Maybe you’d honestly say you fit that description—an older, discontented single woman—and you have no idea how to change.
Maybe you just want to know what God has planned for your future so you could prepare for either marriage or singleness (because you would not prepare the same way, right?).
Maybe none of the above applies to you. You love the Lord, and His gospel is precious to you, but you need to be encouraged in how to apply His Word to your daily life as a single woman. For all of you, may you find in these pages some answers and a sympathetic friend. As we go along on this journey together, I’m not offering myself as a role model for “successful” singleness. But I have been the beneficiary of much rich, grace-filled teaching that has deeply affected my life, and I want to refract that through the prism of single adulthood. I hope if you ever receive a high school reunion invitation, and you are unmarried, that this book will help you respond with true joy—not ashamed of what God has done in your life throughout the intervening years.
So let’s ask ourselves the better question: What is God doing with and through our singleness? If your answer begins with “Uhmm . . .” and then a long pause, I pray you’ll continue to read. I believe there is much encouragement ahead!
• In the next chapter, we’ll look at why God calls singleness a gift. We’ll examine the definition, value, purpose, and context of this gift.

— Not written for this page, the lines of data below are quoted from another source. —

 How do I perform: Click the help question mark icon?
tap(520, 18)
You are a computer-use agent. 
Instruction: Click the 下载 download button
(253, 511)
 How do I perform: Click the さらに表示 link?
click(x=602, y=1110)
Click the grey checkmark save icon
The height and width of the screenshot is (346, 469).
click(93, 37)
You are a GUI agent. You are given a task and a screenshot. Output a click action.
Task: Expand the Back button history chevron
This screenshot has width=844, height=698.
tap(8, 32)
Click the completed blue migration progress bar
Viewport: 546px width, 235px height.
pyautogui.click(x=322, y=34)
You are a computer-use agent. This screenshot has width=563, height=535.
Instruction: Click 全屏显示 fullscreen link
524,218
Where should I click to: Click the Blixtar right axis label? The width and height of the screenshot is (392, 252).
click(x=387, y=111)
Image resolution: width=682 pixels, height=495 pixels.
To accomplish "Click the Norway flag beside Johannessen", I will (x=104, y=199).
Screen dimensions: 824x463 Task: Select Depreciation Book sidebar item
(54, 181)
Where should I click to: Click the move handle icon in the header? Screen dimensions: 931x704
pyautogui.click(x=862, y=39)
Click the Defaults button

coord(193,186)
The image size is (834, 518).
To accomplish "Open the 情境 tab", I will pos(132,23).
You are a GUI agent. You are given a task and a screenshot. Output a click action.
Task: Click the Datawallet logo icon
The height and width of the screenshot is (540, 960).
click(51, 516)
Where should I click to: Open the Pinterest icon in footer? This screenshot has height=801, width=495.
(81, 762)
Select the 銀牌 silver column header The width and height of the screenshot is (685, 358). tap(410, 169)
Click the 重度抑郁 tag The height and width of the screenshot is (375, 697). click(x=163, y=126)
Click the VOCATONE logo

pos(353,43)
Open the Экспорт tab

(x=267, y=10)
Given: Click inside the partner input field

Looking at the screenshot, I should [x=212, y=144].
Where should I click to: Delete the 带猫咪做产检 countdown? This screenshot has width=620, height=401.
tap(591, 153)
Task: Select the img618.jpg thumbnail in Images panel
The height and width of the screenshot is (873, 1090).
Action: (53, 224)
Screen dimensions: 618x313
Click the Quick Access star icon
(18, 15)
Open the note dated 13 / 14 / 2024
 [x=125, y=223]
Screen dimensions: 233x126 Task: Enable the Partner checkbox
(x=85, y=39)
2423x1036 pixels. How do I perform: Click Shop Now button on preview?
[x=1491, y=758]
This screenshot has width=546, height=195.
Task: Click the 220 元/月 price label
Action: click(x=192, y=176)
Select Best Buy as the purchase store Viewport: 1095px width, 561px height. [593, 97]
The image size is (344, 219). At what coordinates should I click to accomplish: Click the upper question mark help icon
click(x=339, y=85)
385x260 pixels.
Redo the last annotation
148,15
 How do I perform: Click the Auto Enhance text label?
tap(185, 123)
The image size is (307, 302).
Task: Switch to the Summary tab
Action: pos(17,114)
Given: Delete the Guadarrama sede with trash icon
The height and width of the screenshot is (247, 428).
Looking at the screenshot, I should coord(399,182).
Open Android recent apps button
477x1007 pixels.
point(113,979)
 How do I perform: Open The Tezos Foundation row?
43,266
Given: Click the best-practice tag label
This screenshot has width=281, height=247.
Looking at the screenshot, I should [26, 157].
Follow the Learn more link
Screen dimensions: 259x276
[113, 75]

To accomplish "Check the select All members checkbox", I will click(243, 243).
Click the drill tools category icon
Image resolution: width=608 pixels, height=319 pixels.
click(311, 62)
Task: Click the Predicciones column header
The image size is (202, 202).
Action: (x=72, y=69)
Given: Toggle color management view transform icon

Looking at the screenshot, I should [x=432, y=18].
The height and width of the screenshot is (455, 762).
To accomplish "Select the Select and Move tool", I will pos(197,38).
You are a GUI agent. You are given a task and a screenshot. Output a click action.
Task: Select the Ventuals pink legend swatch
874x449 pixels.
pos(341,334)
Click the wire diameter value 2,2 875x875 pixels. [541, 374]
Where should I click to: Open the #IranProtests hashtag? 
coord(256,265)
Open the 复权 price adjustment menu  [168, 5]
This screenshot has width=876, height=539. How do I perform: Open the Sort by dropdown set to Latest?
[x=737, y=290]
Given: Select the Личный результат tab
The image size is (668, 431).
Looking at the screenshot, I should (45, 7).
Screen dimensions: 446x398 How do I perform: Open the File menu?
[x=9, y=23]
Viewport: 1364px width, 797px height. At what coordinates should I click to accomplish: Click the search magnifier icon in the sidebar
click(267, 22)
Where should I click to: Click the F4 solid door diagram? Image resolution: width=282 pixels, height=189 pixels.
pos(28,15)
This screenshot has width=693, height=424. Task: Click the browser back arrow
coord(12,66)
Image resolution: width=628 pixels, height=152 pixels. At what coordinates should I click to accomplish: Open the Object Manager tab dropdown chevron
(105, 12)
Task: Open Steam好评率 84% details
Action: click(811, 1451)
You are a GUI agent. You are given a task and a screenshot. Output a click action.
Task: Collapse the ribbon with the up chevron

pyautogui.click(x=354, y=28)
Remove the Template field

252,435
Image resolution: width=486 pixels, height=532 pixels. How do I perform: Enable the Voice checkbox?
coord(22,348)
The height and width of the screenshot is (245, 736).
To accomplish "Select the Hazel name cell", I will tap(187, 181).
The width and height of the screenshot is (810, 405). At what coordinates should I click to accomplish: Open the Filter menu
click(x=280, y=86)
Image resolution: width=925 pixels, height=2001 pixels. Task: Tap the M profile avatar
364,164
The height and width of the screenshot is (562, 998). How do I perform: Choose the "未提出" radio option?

• In the third chapter, we’ll explore why God is worthy of our trust as He sovereignly, wisely, and lovingly chooses which gifts to give and when.
• In the fourth chapter, we’ll see that we don’t need to know now whether we’ll be ever be married in order to prepare for our futures. The Bible shows us, married or single, that the emphasis is on our femininity. Our preparation is the same in almost every respect.
• Chapters 5 and 6 will look at matters of the heart and our relationships with men.
• Then we’ll spend the rest of this book exploring one worthy role model who shows us how to make the most of our femininity now.
My prayer as you read this book is the same one I prayed as I wrote it: Lord, please give me Your comfort, encouragement, and wisdom as I examine Your Word as a single woman. Impress it upon my heart that You are worthy of my complete trust, and change me as I study and write these truths about You. Then please use these words to inspire and edify my sisters—Your daughters— as they read. All to the praise of Your glory and for the advance of Your kingdom. I pray this in the compassionate and mighty name of Jesus. Amen.